Entries provided ->
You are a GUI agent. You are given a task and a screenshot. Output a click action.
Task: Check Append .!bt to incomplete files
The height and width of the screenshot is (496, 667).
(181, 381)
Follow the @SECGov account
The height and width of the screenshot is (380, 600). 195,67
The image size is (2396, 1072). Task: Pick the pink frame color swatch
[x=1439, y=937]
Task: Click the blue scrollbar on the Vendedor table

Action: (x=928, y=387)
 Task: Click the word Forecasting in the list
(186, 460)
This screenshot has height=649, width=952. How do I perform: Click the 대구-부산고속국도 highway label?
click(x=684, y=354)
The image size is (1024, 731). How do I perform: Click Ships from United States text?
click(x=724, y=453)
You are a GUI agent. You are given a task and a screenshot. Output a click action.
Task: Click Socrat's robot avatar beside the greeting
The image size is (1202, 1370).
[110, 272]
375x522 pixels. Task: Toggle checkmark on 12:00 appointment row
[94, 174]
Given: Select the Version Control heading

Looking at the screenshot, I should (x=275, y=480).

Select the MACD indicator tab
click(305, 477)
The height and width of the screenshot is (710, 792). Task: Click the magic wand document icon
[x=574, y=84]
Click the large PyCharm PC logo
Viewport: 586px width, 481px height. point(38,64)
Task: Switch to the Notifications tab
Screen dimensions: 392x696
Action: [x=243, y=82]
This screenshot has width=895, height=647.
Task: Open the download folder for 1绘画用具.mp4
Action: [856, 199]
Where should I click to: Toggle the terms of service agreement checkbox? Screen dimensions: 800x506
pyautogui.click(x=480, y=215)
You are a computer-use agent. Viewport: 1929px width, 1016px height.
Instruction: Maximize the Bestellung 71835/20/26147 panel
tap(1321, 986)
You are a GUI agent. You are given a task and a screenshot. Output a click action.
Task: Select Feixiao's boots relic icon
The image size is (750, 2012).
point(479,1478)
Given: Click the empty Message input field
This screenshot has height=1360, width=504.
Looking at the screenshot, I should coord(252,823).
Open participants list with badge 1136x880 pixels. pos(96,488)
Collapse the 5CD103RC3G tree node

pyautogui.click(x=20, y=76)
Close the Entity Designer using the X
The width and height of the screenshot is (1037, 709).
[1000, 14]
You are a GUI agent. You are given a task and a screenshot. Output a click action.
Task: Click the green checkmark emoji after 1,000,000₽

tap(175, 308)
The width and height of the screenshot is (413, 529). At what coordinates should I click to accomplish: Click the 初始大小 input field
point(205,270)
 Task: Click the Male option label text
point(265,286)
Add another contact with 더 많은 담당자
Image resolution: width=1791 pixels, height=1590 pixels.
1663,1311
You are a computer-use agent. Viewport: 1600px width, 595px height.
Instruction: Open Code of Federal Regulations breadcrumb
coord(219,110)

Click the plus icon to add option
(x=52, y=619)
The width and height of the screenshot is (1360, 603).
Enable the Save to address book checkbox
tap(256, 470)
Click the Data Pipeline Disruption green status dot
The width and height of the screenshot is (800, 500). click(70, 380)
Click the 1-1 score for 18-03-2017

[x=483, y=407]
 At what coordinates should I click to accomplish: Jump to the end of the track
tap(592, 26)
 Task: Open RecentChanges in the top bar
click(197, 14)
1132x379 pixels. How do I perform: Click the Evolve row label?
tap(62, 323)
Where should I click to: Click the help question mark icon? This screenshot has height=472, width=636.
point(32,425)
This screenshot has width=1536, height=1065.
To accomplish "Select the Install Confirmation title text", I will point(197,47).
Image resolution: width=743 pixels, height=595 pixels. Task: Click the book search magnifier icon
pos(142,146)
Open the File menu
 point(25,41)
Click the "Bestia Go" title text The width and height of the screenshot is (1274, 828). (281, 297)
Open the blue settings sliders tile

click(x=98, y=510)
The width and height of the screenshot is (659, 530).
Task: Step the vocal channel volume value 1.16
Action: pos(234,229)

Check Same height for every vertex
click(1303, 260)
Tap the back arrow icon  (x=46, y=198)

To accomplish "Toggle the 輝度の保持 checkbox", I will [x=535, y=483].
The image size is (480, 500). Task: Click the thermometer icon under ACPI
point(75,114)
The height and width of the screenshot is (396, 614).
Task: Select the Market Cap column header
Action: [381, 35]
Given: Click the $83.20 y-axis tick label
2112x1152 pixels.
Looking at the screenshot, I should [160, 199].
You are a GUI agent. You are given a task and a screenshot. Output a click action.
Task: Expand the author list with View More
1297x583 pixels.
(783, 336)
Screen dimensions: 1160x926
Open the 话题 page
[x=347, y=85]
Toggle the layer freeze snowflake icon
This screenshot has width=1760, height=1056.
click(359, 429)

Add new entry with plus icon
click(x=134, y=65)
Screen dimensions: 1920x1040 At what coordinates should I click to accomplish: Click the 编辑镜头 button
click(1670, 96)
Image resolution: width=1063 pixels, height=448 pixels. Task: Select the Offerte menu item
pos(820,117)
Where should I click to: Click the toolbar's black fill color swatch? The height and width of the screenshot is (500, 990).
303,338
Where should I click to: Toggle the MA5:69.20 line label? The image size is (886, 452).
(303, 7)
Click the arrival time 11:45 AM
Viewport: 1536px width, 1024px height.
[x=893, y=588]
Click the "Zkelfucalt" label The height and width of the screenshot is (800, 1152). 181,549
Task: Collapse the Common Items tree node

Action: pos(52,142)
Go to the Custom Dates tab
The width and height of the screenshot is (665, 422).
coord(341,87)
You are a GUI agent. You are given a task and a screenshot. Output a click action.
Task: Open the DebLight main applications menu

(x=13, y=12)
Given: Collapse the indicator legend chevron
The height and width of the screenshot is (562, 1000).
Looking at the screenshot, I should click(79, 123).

Task item ->
Line count for "computer": say how many lines of the entries above include that word, and give only the number.

Output below ->
2